He wiped his mouth. “I’m the ferryman.”

“Asked your name, not your job.” She pushed herself up off the bier where she’d been sitting and poked him in the chest. “I’ll call you John if you don’t tell me your name.”

He shrugged, but there was a little crack in the slab. Even so, he didn’t get out of her way two days later when she knocked over one of the judges’ porch chairs and broke the legs off so’s she could take a good whack at the judge when he came bellowing after her. Beth had to duck and roll right past John Ferryman, though maybe he was a little slow to grab for her. The judge was one of three, and nobody liked any of them, which was about the same as for all the judges she’d been hauled in front of in her life. This one had liked to sit out on the porch of the big house, just glaring out at everyone else like he was regretting setting their bail so low. So she’d busted up the chair and chucked what she could into the river.

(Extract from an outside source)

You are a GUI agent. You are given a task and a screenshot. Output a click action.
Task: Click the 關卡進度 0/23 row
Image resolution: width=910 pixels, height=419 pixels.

That was another annoying thing about the place. Sometimes there was a river, sometimes there wasn’t. Sometimes it was a big field like the ones in Nebraska that she and Charlie had driven through (and stopped in some nights, but there wasn’t any night here). Sometimes it was a city street, or trees, or tents like an army camp. And sometimes it was just fog and the beds with the new dead rising, dropped there by John Ferryman if she focused and just fading in if she didn’t.

What there was, consistent through the days (or what she bothered to count as days), was the big house up the hill. Beth chewed over plans for how to get in there, since if something stuck around that long, it had to be worth something, right? Maybe a vault, maybe a safe, maybe even a way out, if there was such a thing.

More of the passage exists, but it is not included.